QUOTED PASSAGE -
Getting enough sleep can stave off the disease, even if you have a genetic predisposition.

30-Second Takeaway

Actor Bruce Willis, 68, developed aphasia and was later diagnosed with frontotemporal dementia. A neuroscientist explains how changes to your sleep duration, schedule, and your bedtime routine may prevent the disease.


ie Hard leading man, Bruce Willis, 68, retired from acting in 2022 after developing aphasia—a speech condition that impacts a person’s ability to understand and communicate with spoken language. This year, he revealed that he was diagnosed with frontotemporal dementia, though according to a recent update from his wife, Emma Hemming Willis, it’s hard to know if he understands he has the disease.

Frontotemporal dementia makes up about  20 percent of all dementia cases, according to The Association for Frontotemporal Degeneration. Unlike other forms of dementia which hit people in their mid-60s, frontotemporal dementia commonly impacts people under age 60. 

Frontotemporal dementia is associated with clumps of abnormal protein forming inside and around the sensitive neurons of the brain. These clumps are thought to damage the cells and stop them working properly, according to neuroscientist and sleep specialist Chelsie Rohrscheib, Ph.D.

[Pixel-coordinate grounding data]

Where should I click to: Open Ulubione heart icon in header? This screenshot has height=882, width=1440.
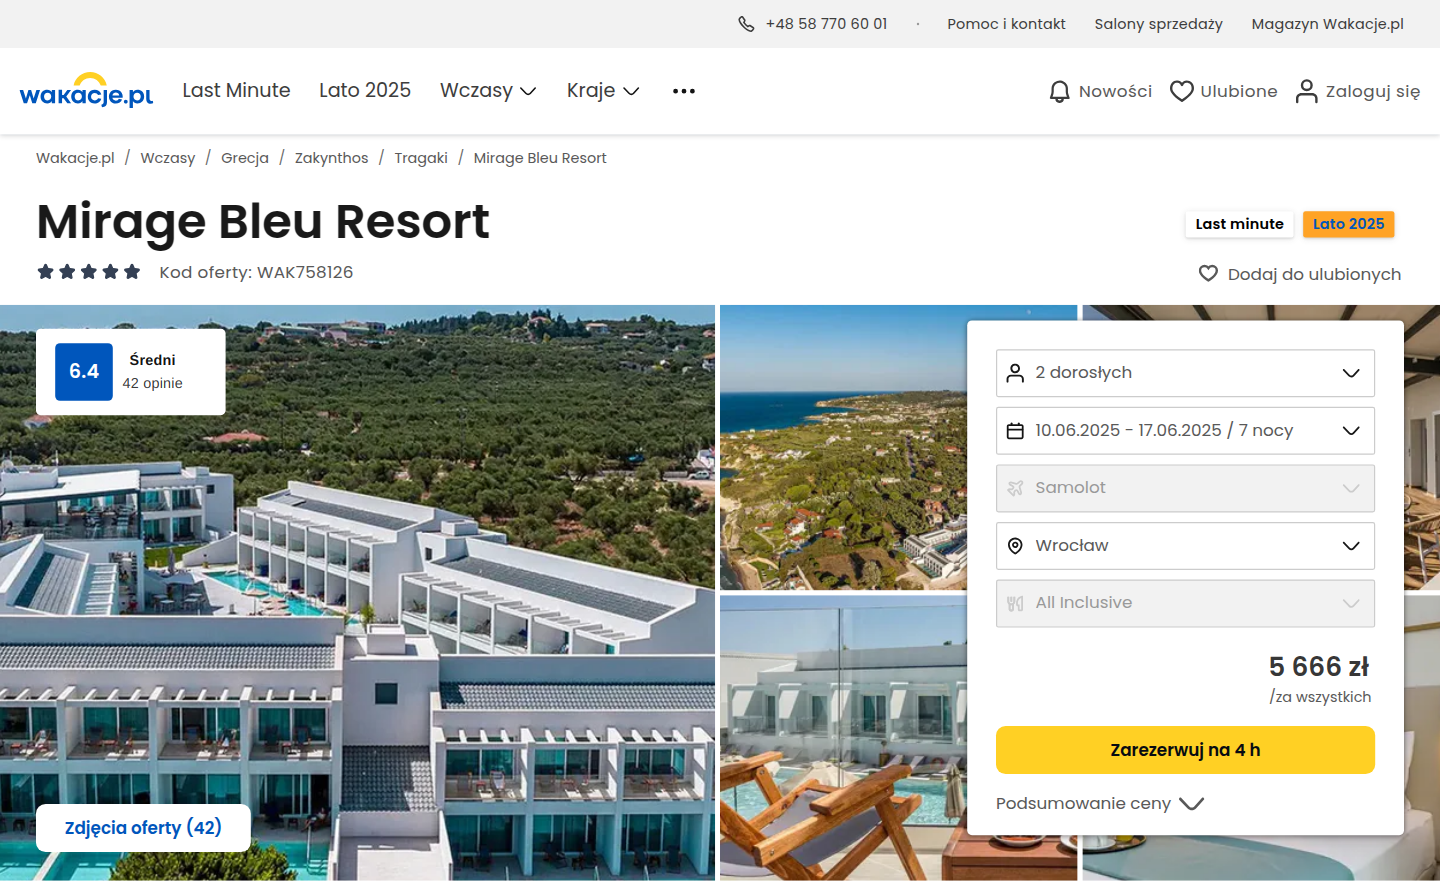point(1182,91)
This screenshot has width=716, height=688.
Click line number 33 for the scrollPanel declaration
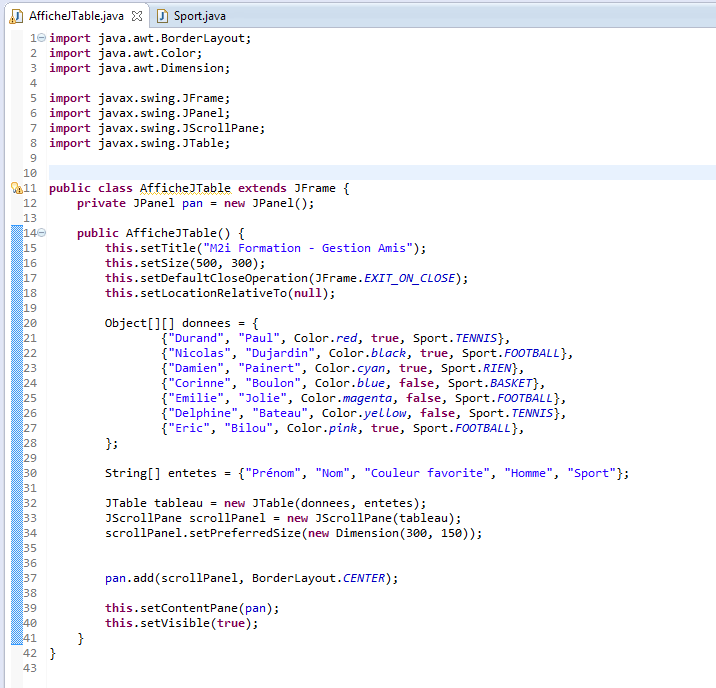coord(29,518)
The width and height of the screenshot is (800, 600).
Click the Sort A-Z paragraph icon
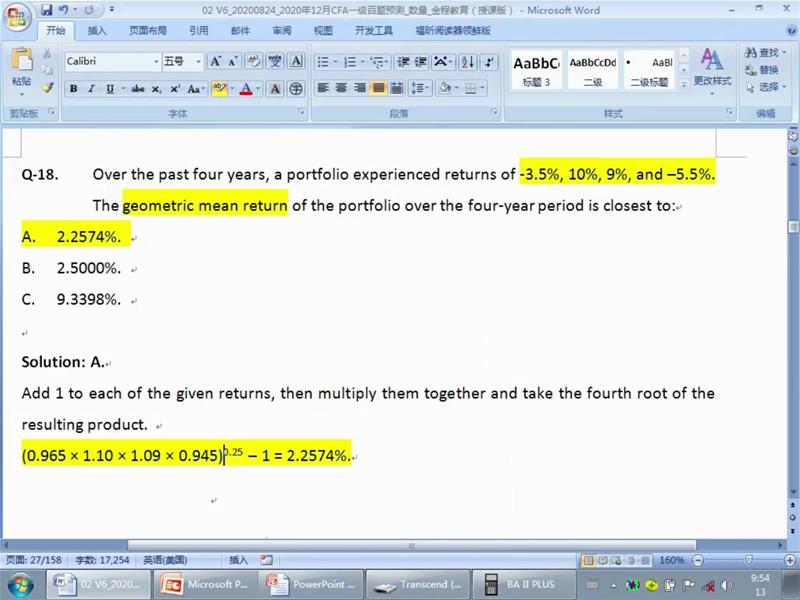pyautogui.click(x=466, y=62)
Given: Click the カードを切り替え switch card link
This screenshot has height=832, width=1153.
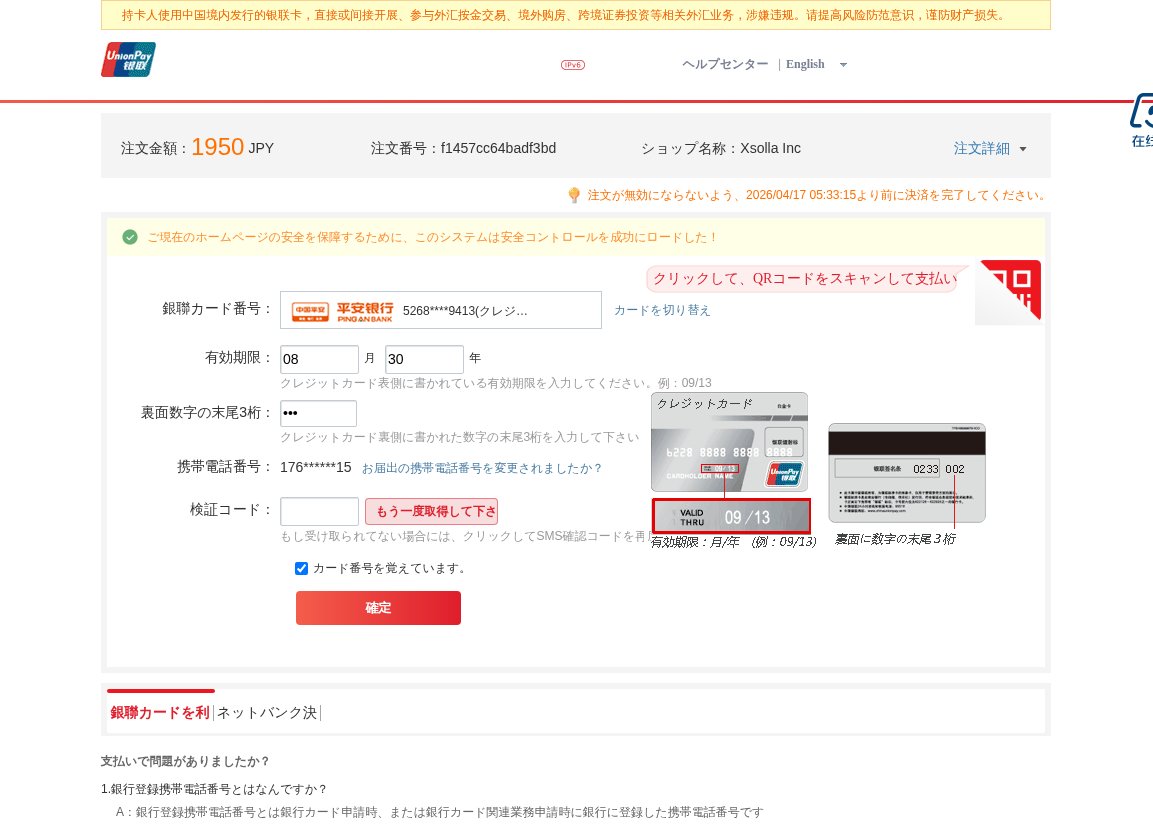Looking at the screenshot, I should coord(662,310).
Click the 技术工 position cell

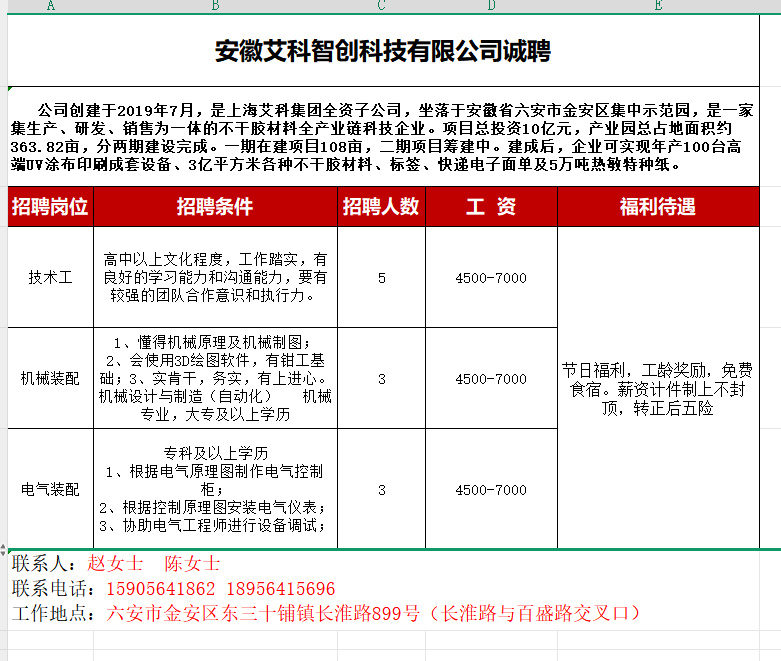(50, 277)
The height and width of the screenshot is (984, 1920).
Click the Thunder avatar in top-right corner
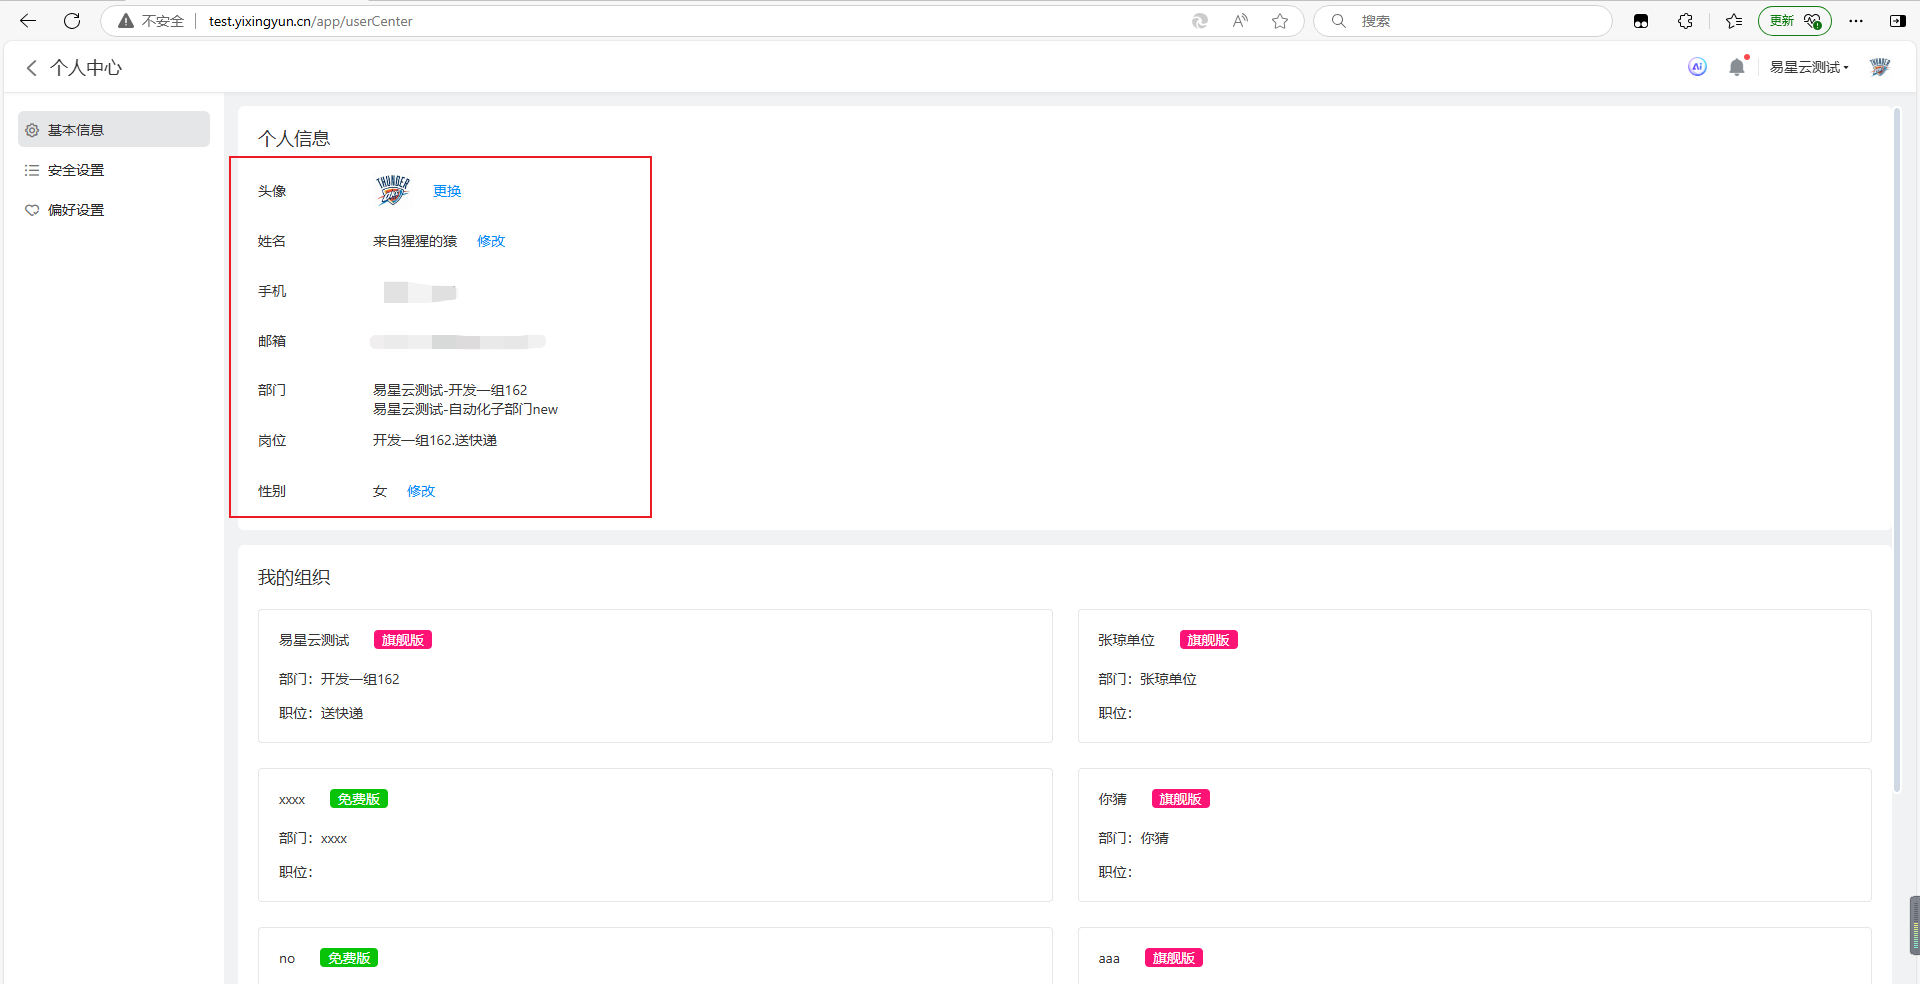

YOUR ASSIGNMENT - Reproduce the passage on frontotemporal dementia word for word, from "Getting enough sleep" to "prevent the disease.". These records have no connection to the passage on frontotemporal dementia.

YOUR SOLUTION -
Getting enough sleep can stave off the disease, even if you have a genetic predisposition.

30-Second Takeaway

Actor Bruce Willis, 68, developed aphasia and was later diagnosed with frontotemporal dementia. A neuroscientist explains how changes to your sleep duration, schedule, and your bedtime routine may prevent the disease.